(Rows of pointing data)
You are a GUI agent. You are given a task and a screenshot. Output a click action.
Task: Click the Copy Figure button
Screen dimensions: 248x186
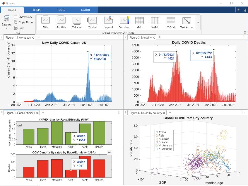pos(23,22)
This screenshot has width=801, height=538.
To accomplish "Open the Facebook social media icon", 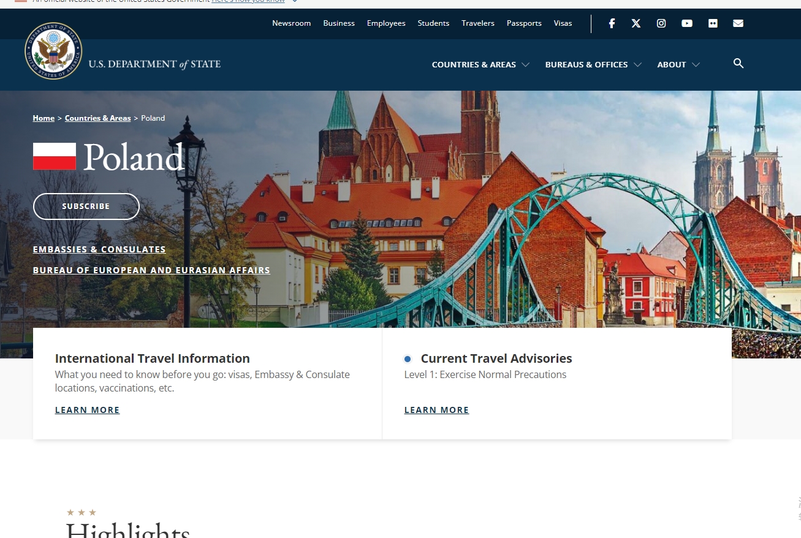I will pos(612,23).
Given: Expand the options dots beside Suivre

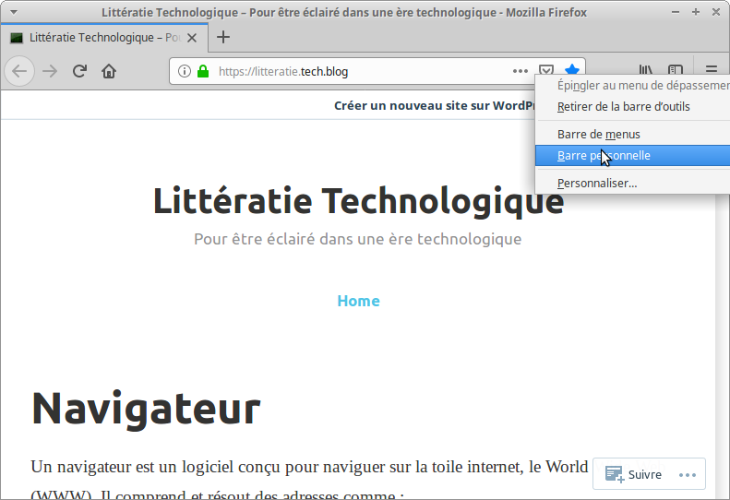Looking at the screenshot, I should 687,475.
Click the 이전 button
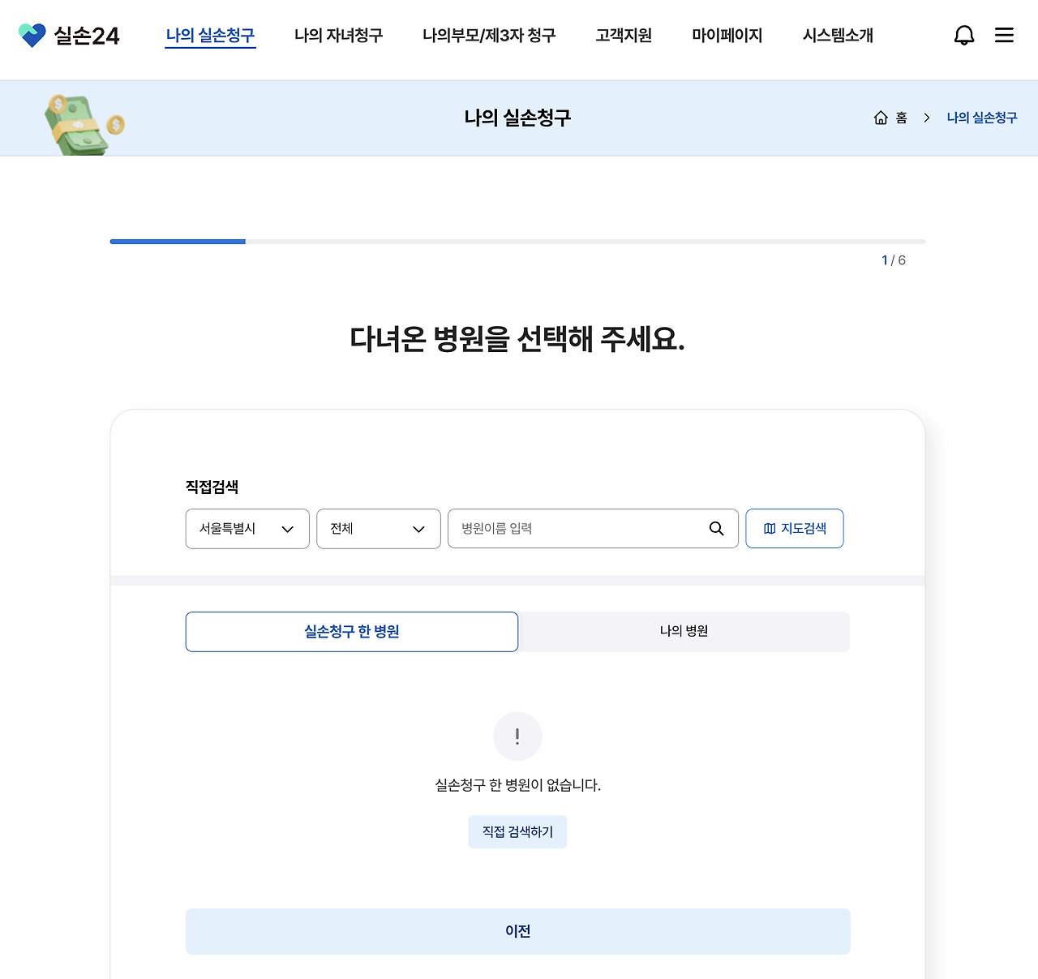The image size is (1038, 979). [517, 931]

▸ **Goal of the exercise**
Can you give the material again from the line that has "Given: Expand the options dots beside Suivre" through the end of the material, with "button" replaced by "control" and nothing else changed? Leave the pictures out.

▸ **Answer to this problem**
Given: Expand the options dots beside Suivre

Looking at the screenshot, I should 687,475.
Click the 이전 control
The image size is (1038, 979). [517, 931]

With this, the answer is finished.